Stack's Bowers Galleries

November 2021 Baltimore Auction  –  21 - 24 November 2021

Stack's Bowers Galleries, November 2021 Baltimore Auction

Live Sessions: US Coins and Currency

Part 1: Su, 21.11.2021, from 9:00 PM CET
Part 2: Mo, 22.11.2021, from 6:00 PM CET
Part 4: Tu, 23.11.2021, from 12:00 AM CET
Part 3: Tu, 23.11.2021, from 1:00 AM CET
Part 5: Tu, 23.11.2021, from 6:00 PM CET
Part 6: We, 24.11.2021, from 1:00 AM CET
The auction is closed.

Description

1857 James Buchanan Indian Peace Medal. Silver. First Size. Julian IP-34, Prucha-50. Extremely Fine.

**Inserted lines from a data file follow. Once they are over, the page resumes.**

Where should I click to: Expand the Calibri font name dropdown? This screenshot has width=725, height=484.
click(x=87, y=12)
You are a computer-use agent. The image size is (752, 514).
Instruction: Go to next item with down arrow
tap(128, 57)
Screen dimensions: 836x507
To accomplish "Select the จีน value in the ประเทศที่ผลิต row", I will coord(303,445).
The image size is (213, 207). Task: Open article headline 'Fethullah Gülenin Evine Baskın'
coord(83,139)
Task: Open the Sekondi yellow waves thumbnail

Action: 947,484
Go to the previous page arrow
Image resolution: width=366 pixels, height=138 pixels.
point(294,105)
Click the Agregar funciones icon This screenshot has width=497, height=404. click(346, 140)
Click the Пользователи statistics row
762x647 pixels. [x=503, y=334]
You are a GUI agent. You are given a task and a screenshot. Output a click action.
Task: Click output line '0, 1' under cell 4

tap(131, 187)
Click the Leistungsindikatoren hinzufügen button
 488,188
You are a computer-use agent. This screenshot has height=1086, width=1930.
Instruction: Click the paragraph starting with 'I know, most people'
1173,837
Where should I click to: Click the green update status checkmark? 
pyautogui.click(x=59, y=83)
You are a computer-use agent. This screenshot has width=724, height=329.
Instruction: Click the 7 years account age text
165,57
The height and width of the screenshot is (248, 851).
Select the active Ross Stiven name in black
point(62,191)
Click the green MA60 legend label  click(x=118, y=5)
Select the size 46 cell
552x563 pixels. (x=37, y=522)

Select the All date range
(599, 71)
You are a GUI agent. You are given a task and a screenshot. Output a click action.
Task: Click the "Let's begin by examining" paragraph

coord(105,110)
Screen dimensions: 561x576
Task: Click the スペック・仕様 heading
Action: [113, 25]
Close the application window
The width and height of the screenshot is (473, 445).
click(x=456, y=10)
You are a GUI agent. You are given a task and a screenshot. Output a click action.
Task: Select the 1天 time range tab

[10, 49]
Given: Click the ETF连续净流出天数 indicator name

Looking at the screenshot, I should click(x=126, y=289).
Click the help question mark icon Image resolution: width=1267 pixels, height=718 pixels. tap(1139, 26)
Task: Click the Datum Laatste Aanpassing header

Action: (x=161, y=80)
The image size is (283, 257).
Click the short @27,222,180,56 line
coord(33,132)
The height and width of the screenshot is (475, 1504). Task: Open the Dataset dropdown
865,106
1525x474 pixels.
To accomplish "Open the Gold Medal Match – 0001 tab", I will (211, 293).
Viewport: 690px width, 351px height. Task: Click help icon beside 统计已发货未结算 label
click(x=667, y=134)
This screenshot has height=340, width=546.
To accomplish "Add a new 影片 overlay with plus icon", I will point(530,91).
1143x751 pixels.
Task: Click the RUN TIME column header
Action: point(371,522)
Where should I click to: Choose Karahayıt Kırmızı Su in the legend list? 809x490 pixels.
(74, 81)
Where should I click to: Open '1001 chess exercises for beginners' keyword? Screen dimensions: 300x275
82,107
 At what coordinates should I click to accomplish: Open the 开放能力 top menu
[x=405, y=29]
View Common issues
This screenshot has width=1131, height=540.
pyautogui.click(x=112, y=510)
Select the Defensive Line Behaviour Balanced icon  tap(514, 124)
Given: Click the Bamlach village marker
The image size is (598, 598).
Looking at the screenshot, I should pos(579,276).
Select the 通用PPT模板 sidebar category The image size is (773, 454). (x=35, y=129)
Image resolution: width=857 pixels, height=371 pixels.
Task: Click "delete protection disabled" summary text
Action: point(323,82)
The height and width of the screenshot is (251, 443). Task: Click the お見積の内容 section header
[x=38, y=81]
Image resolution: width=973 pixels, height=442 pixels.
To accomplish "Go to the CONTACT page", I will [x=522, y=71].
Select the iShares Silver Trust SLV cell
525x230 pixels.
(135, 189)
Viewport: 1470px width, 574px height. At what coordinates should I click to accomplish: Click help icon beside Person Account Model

75.4 mm. 2733.2 grains. Pierced for suspension as typical, with a bent loop of the original style. Actually a bit sharper than the grade might suggest, but we have taken into account a rim bump at the left reverse. Mostly light gray silver with soft golden brown and blue accents in many of the finer recesses that serve to nicely accentuate the design features. A few small rim nicks and other marks as well as hairlines on both sides, but the surfaces are still nice enough to show much of their original, satiny luster. In terms of overall sharpness and eye appeal, this is probably the finest first-size Buchanan medal we have handled, and it might well be the finest extant. With the Buchanan medals came another change of the reverse design, though the general theme is not much different from that seen on the reverse used for the Fillmore and Pierce administrations. Here, a large central medallion features a Native American family having adopted Euro-American ways in homesteading, a man plowing his field while his children play baseball in the distance. This is the first known reference to the game in numismatics, but it was quite new at the time, and it seems rather remarkable that it would find its way into the medallic arts in this particular context. Around the medallion is a depiction of the Native American lifeways as being utterly "savage," with men in a scalping scene at the top, implements of war at lower left and right (that on the right being superimposed over a peace pipe), and a lamenting woman's portrait at the bottom, implying that only sorrow is achieved through traditional ways. Though efforts to create the Buchanan medals began in spring 1857, the medals were not delivered until April 1858. This was partly due to the unexpected passing of Joseph Willson, who had designed the new reverse. According to Prucha, 69 large-size medals were struck, and "there is no indication that any of them were melted down to make other medals," which would be a fairly sizable net issue. Still, Carl Carlson found just three auction records for a large Buchanan in silver, and the Ford Collection contained only two examples. The writer's own survey has accounted for 16 distinct specimens, five of which are in institutional collections.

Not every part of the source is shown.